===== Provided material =====

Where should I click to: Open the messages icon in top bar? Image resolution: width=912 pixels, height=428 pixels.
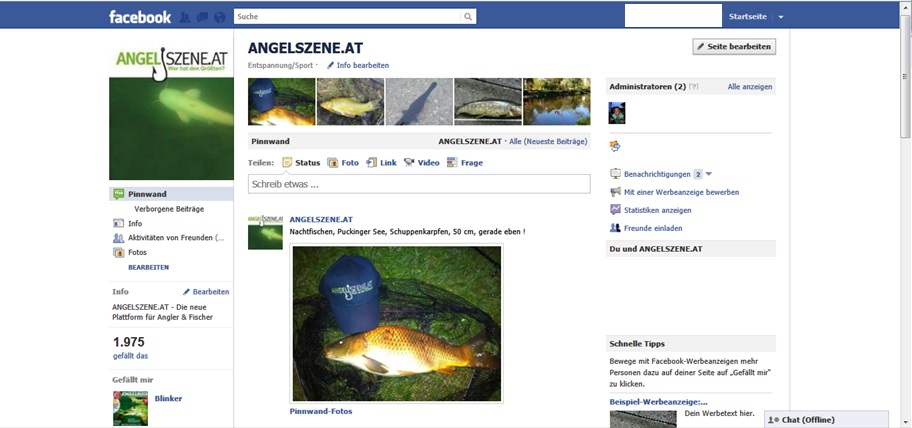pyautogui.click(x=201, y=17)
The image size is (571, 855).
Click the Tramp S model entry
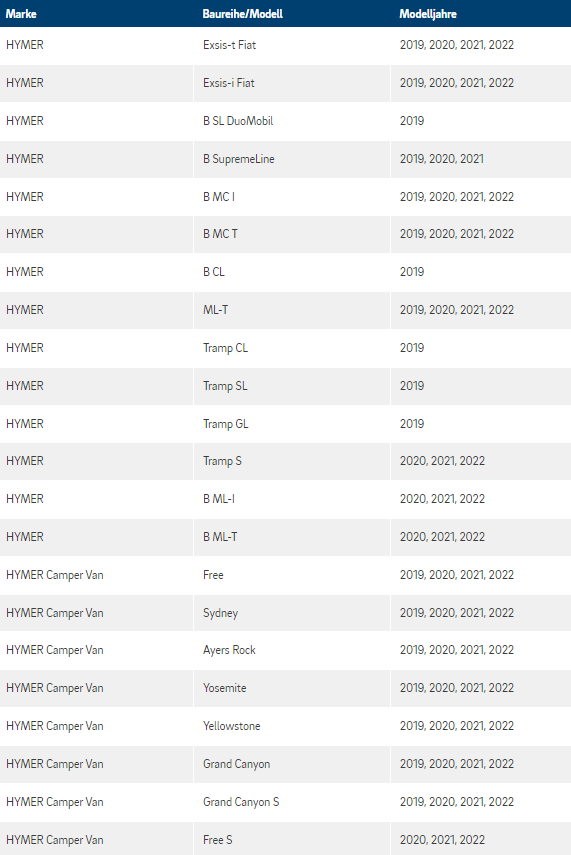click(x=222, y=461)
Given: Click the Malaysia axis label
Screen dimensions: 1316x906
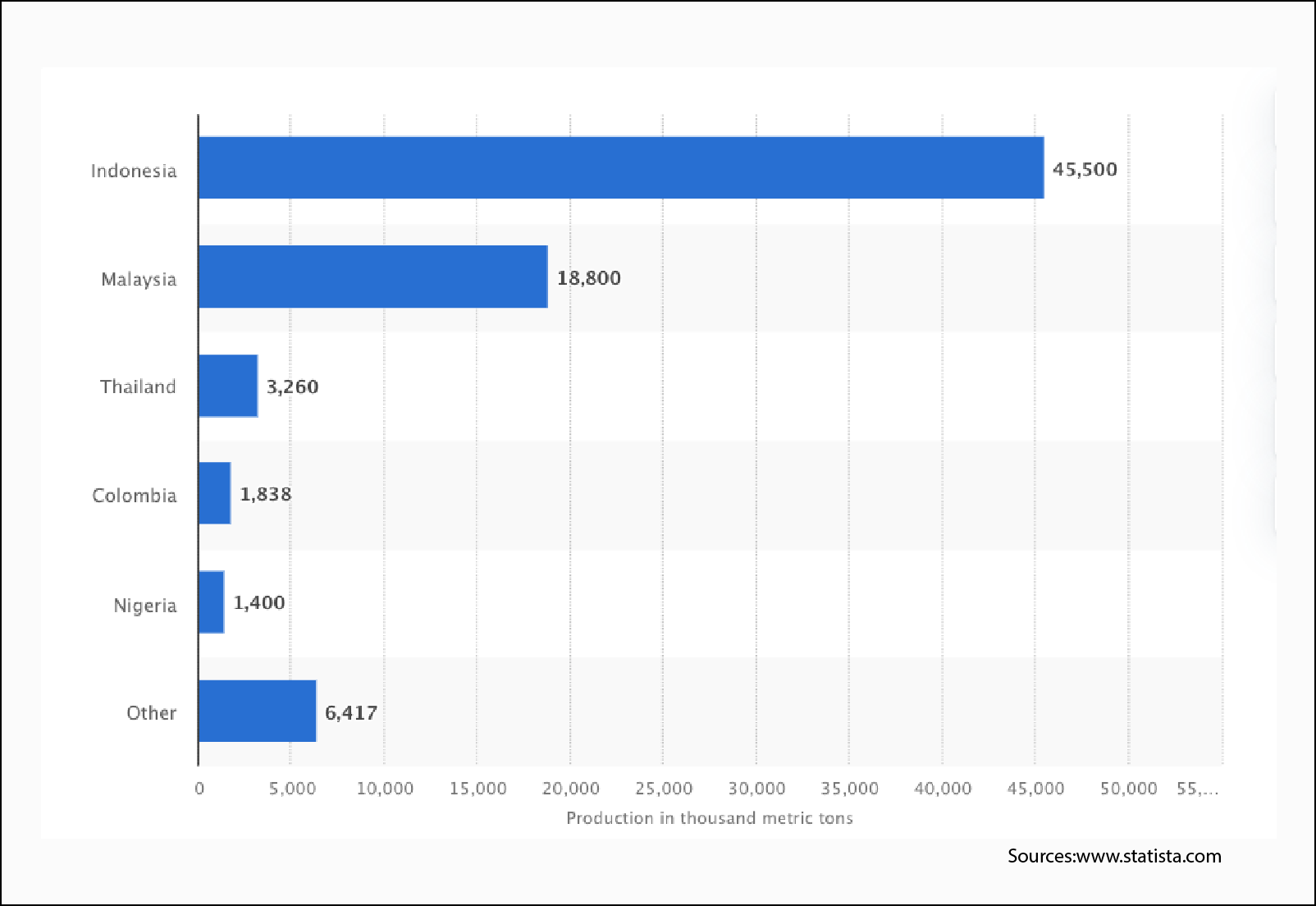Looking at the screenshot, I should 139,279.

=====
===== Provided material =====

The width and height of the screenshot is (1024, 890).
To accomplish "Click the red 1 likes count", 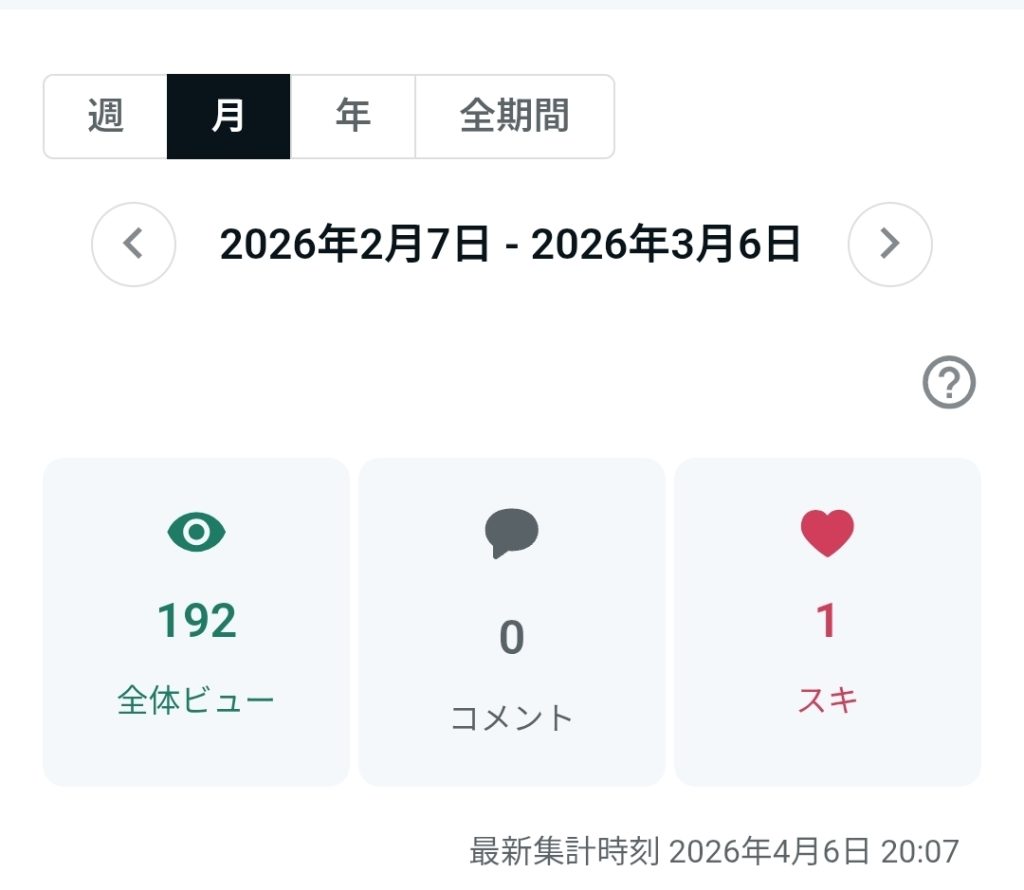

=====
===== Provided material =====

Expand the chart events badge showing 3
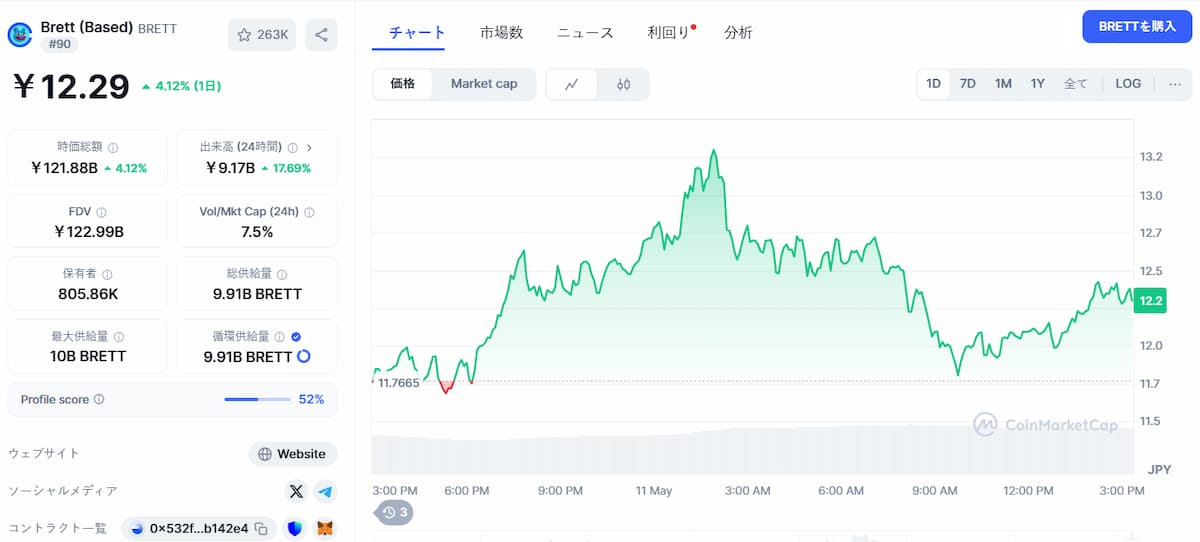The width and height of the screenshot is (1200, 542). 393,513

=====

■ What is expected
Using the entries above, transcribe every line from the line containing "The width and height of the screenshot is (1024, 890)." through the line containing "red 1 likes". Do not copy pictures.

■ Task answer
The width and height of the screenshot is (1024, 890).
To accomplish "Click the red 1 likes count", 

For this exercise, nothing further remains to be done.